[start of Selected text]
From Emerging Architectures for Modern Data Infrastructure – Andreessen Horowitz
NOTE
Darker boxes indicate new or meaningfully changed categories since v1 of the architecture in 2020; lighter colored boxes indicate categories that have largely remained unchanged. Gray boxes are considered less relevant to this blueprint.
A good example of a next-gen streaming infrastructure element is Quine. Quine is an event streaming technology designed to process graph-shaped event streams and produce high-value events in real time.
In this blog post, we’ll guide you through setting up Grafana backed by InfluxDB to monitor a Quine instance. We’ll show you how to configure Quine to send data to InfluxDB, create a dashboard in Grafana to visualize this data, and use Grafana’s powerful features to detect issues and anomalies in real time. By the end of this post, you’ll have a solid understanding of how to monitor event stream pipelines using Grafana and InfluxDB, and you’ll be equipped with the tools and knowledge needed to keep Quine running smoothly.
[end of Selected text]
[start of Material provided]
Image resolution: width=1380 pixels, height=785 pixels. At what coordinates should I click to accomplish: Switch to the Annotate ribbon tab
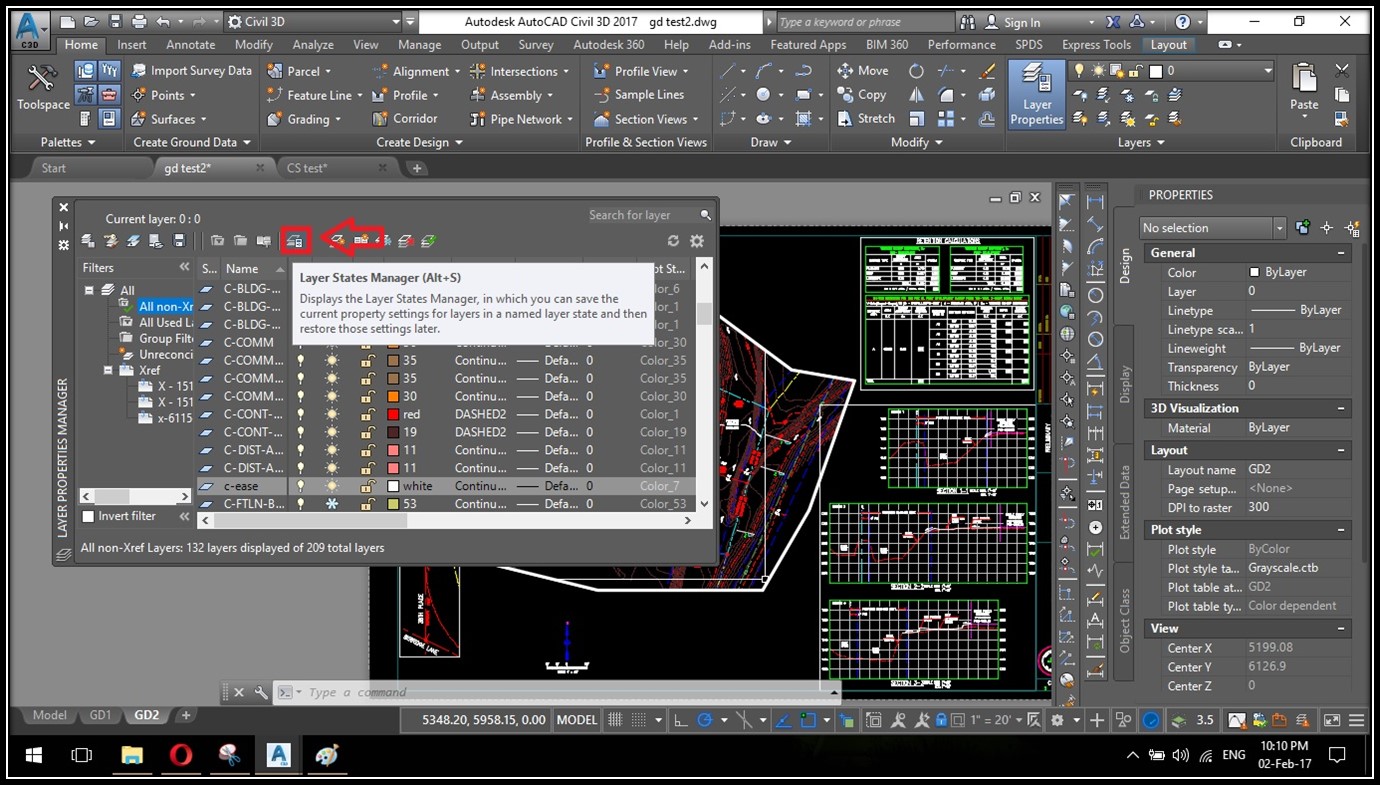(190, 44)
[end of Material provided]
## Work to do
**1.** Name every software product mentioned in the passage on monitoring Quine.
**2.** Keep writing the passage on monitoring Quine with Grafana and InfluxDB, picking up after its last sentence.
The listing is separate from the text and has nothing to do with it.

## Per-task answers
**1.** Quine, Grafana, InfluxDB

**2.**
Setting up Grafana and InfluxDB
Grafana is a tool that helps you visualize and understand operational metrics data. It lets you create visual dashboards to monitor and analyze data from sources across your data infrastructure. DevOps teams use Grafana metrics dashboards to make informed decisions.
Above is an example of my typical development and testing environment when working on a recipe. The event sources and output sinks change depending on the scenario, but most of the time, I run Quine on my local host, configured to push metrics to InfluxDB and visualize the observations in Grafana. Using Docker containers makes it easy to configure and clean up my environment quickly.
We need to do a little pre-work before launching the Docker containers. This is how I set up my environment using docker-compose
. You may do things differently based on how Docker is installed on your host.
I like to keep docker-compose.yaml
files arranged inside their directories in a docker
directory that lives in $HOME
. This helps me keep things organized and makes sharing configs between my MacOS laptop and Ubuntu servers easy.
I created a zip file of my config to download and use with the blog post.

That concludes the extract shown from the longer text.